DATA FOR PROCESSING:
┌────────
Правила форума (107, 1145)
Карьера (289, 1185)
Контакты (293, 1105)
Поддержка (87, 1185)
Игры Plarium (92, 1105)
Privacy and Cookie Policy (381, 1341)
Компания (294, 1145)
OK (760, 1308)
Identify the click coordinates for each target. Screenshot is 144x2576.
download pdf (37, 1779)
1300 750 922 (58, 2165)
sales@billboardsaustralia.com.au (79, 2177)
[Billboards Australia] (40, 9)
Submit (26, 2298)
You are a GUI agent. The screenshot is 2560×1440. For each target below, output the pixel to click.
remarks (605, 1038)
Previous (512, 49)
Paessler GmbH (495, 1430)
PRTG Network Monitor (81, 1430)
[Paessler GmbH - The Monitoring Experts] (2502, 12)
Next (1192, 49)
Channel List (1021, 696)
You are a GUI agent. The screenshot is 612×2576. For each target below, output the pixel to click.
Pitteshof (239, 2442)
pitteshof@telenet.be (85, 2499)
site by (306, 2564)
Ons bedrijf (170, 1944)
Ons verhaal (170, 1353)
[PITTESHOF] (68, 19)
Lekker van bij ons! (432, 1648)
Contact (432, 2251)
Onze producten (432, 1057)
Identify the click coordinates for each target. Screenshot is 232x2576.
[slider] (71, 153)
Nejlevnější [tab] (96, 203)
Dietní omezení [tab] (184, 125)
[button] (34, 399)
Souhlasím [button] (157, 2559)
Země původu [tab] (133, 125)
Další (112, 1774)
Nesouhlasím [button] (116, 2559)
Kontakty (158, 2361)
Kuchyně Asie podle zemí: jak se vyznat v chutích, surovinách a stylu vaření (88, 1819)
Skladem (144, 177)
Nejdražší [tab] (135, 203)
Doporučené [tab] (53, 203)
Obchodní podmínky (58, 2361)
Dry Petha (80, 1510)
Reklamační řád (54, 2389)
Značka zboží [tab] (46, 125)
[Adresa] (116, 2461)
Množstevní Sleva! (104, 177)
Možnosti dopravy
└────────
ABOUT THIS EXERCISE: Exactly and only the lines from the one containing "site by (306, 2564)" to the end of the entries above are to be written out.

ANSWER TO THE EXERCISE:
site by (306, 2564)
Ons bedrijf (170, 1944)
Ons verhaal (170, 1353)
[PITTESHOF] (68, 19)
Lekker van bij ons! (432, 1648)
Contact (432, 2251)
Onze producten (432, 1057)
Identify the click coordinates for each target. Screenshot is 232x2576.
[slider] (71, 153)
Nejlevnější [tab] (96, 203)
Dietní omezení [tab] (184, 125)
[button] (34, 399)
Souhlasím [button] (157, 2559)
Země původu [tab] (133, 125)
Další (112, 1774)
Nesouhlasím [button] (116, 2559)
Kontakty (158, 2361)
Kuchyně Asie podle zemí: jak se vyznat v chutích, surovinách a stylu vaření (88, 1819)
Skladem (144, 177)
Nejdražší [tab] (135, 203)
Doporučené [tab] (53, 203)
Obchodní podmínky (58, 2361)
Dry Petha (80, 1510)
Reklamační řád (54, 2389)
Značka zboží [tab] (46, 125)
[Adresa] (116, 2461)
Množstevní Sleva! (104, 177)
Možnosti dopravy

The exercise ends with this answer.